Prompt: Set out exactly every line of the entries below, starting at the line that holds "Instruction: Copy the curl command" and stopping after the line that holds "Task: Maximize the application window".

Records for the exercise:
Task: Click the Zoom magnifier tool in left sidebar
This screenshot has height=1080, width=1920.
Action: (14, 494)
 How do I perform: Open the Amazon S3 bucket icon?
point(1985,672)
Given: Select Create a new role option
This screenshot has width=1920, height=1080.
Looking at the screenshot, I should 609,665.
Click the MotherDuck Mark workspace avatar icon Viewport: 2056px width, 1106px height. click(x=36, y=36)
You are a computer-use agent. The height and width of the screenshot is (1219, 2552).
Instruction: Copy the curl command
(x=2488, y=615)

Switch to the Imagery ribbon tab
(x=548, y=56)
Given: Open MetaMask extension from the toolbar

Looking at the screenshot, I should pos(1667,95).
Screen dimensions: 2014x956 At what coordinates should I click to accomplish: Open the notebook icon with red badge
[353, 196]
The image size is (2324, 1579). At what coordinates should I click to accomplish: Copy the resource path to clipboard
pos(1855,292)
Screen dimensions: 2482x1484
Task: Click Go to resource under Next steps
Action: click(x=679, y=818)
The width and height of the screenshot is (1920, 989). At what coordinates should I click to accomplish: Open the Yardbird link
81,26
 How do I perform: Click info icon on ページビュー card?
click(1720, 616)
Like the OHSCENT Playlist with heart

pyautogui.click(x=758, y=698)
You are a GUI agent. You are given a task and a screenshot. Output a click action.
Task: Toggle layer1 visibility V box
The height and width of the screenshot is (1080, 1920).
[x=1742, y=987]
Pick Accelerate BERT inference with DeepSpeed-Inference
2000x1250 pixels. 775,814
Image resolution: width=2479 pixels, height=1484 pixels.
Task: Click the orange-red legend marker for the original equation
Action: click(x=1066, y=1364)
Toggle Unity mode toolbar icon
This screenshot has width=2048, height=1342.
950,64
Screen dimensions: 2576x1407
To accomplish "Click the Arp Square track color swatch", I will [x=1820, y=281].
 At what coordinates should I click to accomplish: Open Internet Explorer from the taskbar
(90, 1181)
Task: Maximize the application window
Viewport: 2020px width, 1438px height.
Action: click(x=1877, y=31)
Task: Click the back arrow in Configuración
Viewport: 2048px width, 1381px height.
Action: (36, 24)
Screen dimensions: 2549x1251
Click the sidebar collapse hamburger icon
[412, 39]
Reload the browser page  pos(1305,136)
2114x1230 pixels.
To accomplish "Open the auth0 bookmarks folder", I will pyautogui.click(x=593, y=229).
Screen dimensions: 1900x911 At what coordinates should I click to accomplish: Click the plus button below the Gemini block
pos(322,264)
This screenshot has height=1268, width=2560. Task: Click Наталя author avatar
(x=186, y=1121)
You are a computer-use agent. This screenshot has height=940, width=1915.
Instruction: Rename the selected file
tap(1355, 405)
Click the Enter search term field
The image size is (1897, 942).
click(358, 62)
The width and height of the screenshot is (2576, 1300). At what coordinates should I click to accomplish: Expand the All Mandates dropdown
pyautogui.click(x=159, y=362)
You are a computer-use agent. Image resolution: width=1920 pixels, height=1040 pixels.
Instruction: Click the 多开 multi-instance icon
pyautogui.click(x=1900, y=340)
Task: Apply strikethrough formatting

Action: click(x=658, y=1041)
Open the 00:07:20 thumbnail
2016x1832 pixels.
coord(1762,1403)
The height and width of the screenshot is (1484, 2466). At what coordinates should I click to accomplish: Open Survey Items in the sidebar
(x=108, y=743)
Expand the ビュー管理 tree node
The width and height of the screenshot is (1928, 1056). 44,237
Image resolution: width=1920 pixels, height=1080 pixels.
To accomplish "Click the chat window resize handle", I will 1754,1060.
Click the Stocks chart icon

Response to the exercise:
Instruction: Copy the curl command
(x=2488, y=615)

Switch to the Imagery ribbon tab
(x=548, y=56)
Given: Open MetaMask extension from the toolbar

Looking at the screenshot, I should pos(1667,95).
Screen dimensions: 2014x956 At what coordinates should I click to accomplish: Open the notebook icon with red badge
[353, 196]
The image size is (2324, 1579). At what coordinates should I click to accomplish: Copy the resource path to clipboard
pos(1855,292)
Screen dimensions: 2482x1484
Task: Click Go to resource under Next steps
Action: click(x=679, y=818)
The width and height of the screenshot is (1920, 989). At what coordinates should I click to accomplish: Open the Yardbird link
81,26
 How do I perform: Click info icon on ページビュー card?
click(1720, 616)
Like the OHSCENT Playlist with heart

pyautogui.click(x=758, y=698)
You are a GUI agent. You are given a task and a screenshot. Output a click action.
Task: Toggle layer1 visibility V box
The height and width of the screenshot is (1080, 1920).
[x=1742, y=987]
Pick Accelerate BERT inference with DeepSpeed-Inference
2000x1250 pixels. 775,814
Image resolution: width=2479 pixels, height=1484 pixels.
Task: Click the orange-red legend marker for the original equation
Action: click(x=1066, y=1364)
Toggle Unity mode toolbar icon
This screenshot has width=2048, height=1342.
950,64
Screen dimensions: 2576x1407
To accomplish "Click the Arp Square track color swatch", I will [x=1820, y=281].
 At what coordinates should I click to accomplish: Open Internet Explorer from the taskbar
(90, 1181)
Task: Maximize the application window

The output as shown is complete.